== Segment start ==

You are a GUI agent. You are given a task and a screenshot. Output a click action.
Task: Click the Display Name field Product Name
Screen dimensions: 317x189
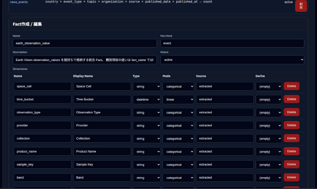[x=102, y=151]
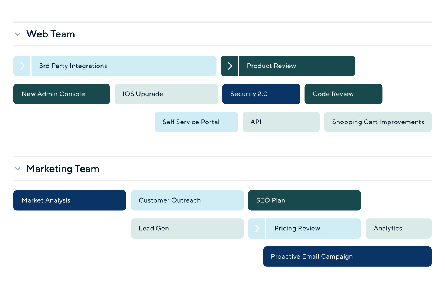This screenshot has height=289, width=445.
Task: Select the Self Service Portal bar
Action: (196, 122)
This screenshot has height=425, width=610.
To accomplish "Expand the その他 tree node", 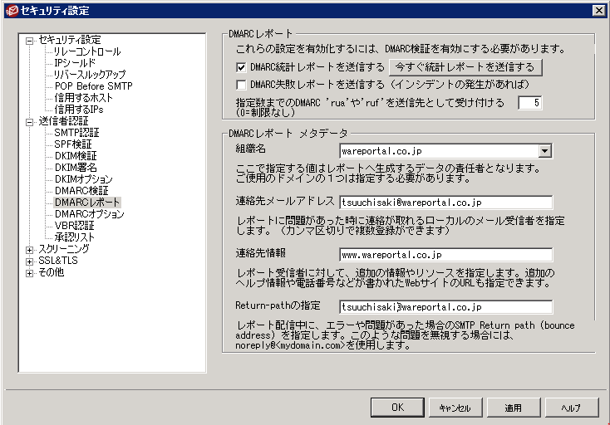I will 31,272.
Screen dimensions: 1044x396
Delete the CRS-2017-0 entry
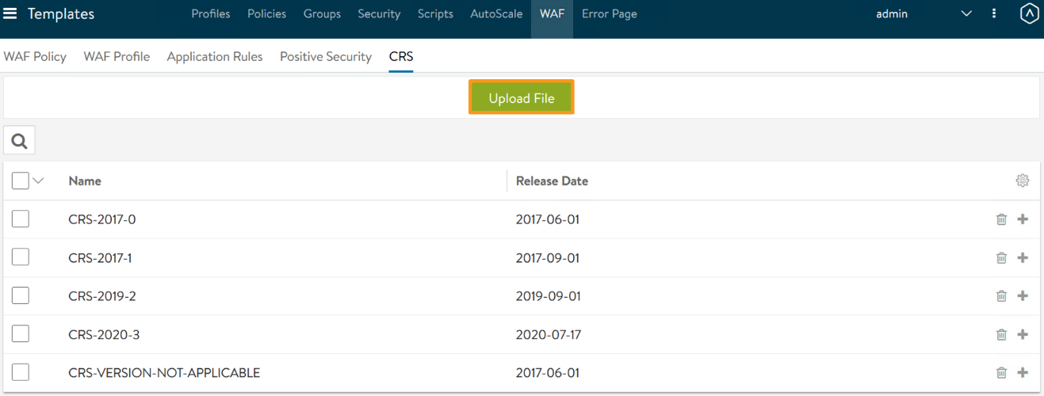(x=1001, y=219)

== Segment end ==

▶ [Task instructions]: Write out exactly the stretch of lines that begins with the line containing "Screen dimensions: 1044x396" and ends with the last line of the records above, leaving out the pictures.

▶ [Answer]:
Screen dimensions: 1044x396
Delete the CRS-2017-0 entry
(x=1001, y=219)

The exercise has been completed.